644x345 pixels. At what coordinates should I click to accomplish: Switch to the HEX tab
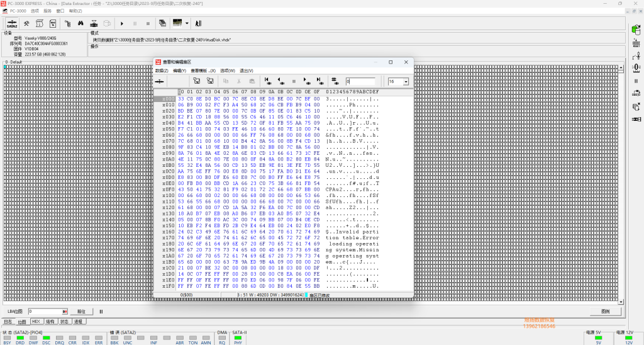pos(36,322)
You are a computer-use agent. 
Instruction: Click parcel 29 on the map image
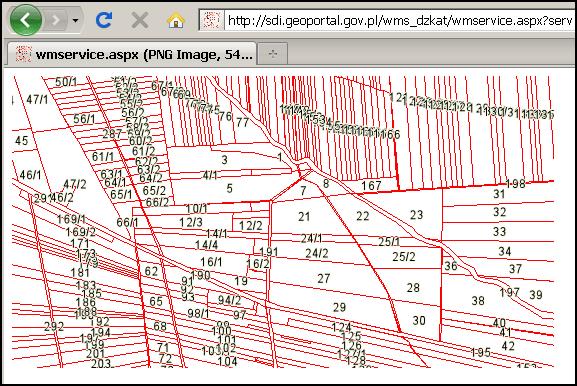(339, 307)
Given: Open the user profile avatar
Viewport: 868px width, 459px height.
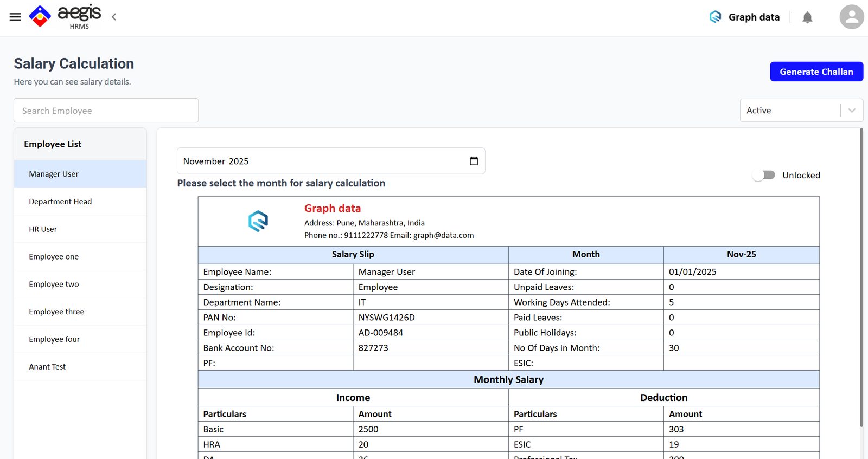Looking at the screenshot, I should pos(851,17).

* _Exercise prompt_: Starting at the line that contains "You are a computer-use agent.", retype each line through the end of the data exactly, and leave out every picture.

* _Reply to the task_:
You are a computer-use agent. 
Instruction: Click parcel 29 on the map image
(339, 307)
Given: Open the user profile avatar
Viewport: 868px width, 459px height.
Looking at the screenshot, I should pos(851,17).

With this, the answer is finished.